Recientemente se ha descrito el primer caso de una nueva forma de anemia genética hipocrómica y dependiente de transfusión asociada a una mutación “nonsense” del gen STEAP3/TSAP6  (AHMIO2 OMIM #609671) (Grandchamp et al., Blood, 2011). La clínica de los pacientes se parece en algunos aspectos a la de la anemia congénita sideroblástica no sindrómica (CSA) con presencia de sideroblastos y sobrecarga de hierro. Sin embargo, en esta familia, los niveles de protoporfirinas están aumentados, mientras que son normales o incluso bajos en casos de CSA ligados a mutaciones en los genes ALAS2 o SLC25A38. Mediante microscopía electronica se observa acumulación de hierro tanto en gránulos siderosómicos como en la mitocondria. Este gen codifica para el antígeno epitelial transmembrana de la próstata (steap3) que está implicado en la regulación del ciclo celular, apoptosis y en la secreción de proteínas por vía no clásica, incluyendo exosomas. En el metabolismo del hierro, el gen STEAP3/TSAP6 codifica para una ferrireductasa implicada en la absorción de hierro por los glóbulos rojos; esta proteína se expresa mucho en tejidos hematopoyéticos donde se localiza en el endosoma. Los ratones que carecen del gen STEAP3/TSAP6 presentan una anemia hipocrómica microcítica severa y una maduración anormal de reticulocito, con la vía endocítica del receptor de transferrina afectada debido a una producción disminuida de exosomas (Ohgami et al., Blood, 2005).

 

Referencias

  • Athiyarath R, Arora N, Fuster F, Schwarzenbacher R, Ahmed R, George B, Chandy M, Srivastava A, Rojas AM, Sanchez M, Edison ES. Two novel missense mutations in iron transport protein transferrin causing hypochromic microcytic anaemia and haemosiderosis: molecular characterization and structural implications.

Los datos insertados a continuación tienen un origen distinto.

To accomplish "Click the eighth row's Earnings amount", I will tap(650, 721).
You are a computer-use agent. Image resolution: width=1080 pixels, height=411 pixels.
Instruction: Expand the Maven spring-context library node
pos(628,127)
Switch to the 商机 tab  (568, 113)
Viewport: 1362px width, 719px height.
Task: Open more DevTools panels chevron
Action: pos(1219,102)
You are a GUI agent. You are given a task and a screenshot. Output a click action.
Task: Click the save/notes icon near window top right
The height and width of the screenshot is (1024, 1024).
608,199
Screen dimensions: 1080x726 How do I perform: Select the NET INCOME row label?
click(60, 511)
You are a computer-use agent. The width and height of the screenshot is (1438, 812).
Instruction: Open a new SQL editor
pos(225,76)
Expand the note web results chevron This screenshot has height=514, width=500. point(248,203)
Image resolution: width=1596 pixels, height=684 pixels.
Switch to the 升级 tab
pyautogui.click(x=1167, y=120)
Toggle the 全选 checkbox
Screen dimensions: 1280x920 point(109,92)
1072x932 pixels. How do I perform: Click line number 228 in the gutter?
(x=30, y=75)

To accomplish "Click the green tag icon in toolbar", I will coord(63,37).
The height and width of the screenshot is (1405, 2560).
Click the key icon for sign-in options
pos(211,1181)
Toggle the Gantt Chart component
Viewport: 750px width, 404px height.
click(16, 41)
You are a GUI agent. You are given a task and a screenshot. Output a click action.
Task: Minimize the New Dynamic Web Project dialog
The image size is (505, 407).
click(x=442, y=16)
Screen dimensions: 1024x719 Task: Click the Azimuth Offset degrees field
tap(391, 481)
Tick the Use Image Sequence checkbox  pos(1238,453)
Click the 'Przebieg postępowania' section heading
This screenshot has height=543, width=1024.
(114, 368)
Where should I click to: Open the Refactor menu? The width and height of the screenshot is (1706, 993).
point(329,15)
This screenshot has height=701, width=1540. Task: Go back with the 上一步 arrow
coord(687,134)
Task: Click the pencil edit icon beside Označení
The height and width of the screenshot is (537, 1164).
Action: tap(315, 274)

Br J Haematol. 2013 Nov;163(3):404-7. [PubMed PMID: 23888904].
  • De Falco L, Sanchez M, Silvestri L, Kannengiesser C, Muckenthaler MU, Iolascon A, Gouya L, Camaschella C, Beaumont C. Iron refractory iron deficiency anemia. Haematologica. 2013 Jun;98(6):845-53. Review. [PubMed PMID: 23729726].
  • De Falco L, Silvestri L, Kannengiesser C, Morán E, Oudin C,Rausa M, Bruno M, Aranda J, Argiles B, Yenicesu I, Falcon-Rodriguez M, Yilmaz-Keskin E, Kocak U, Beaumont C, Camaschella C, Iolascon A, Grandchamp B, Sanchez M. Functional and clinical impact of novel TMPRSS6 variants in iron-refractory iron-deficiency anemia patients and genotype-phenotype studies. Hum Mutat. 2014 Nov;35(11):1321-9. [PubMed PMID: 25156943].
  • Grandchamp B, Hetet G, Kannengiesser C, Oudin C, Beaumont C, Rodrigues-Ferreira S, Amson R, Telerman A, Nielsen P, Kohne E, Balser C, Heimpel H. A novel type of congenital hypochromic anemia associated with a nonsense mutation in the STEAP3/TSAP6 gene. Blood. 2011 Dec 15;118(25):6660-6. [PubMed: 22031863].
  • Iolascon A, d’Apolito M, Servedio V, Cimmino F, Piga A, Camaschella C. Microcytic anemia and hepatic iron overload in a child with compound heterozygous mutations in DMT1 (SCL11A2). Blood. 2006 Jan 1;107(1):349-54. [PubMed PMID: 16160008].
  • Kono S. Aceruloplasminemia: an update. Int Rev Neurobiol. 2013;110:125-51. Review. [PubMed PMID: 24209437].
  • Ohgami RS, Campagna DR, Greer EL, Antiochos B, McDonald A, Chen J, Sharp JJ, Fujiwara Y, Barker JE, Fleming MD. Identification of a ferrireductase required for efficient transferrin-dependent iron uptake in erythroid cells. Nat Genet. 2005 Nov;37(11):1264-9. [PubMed: 16227996].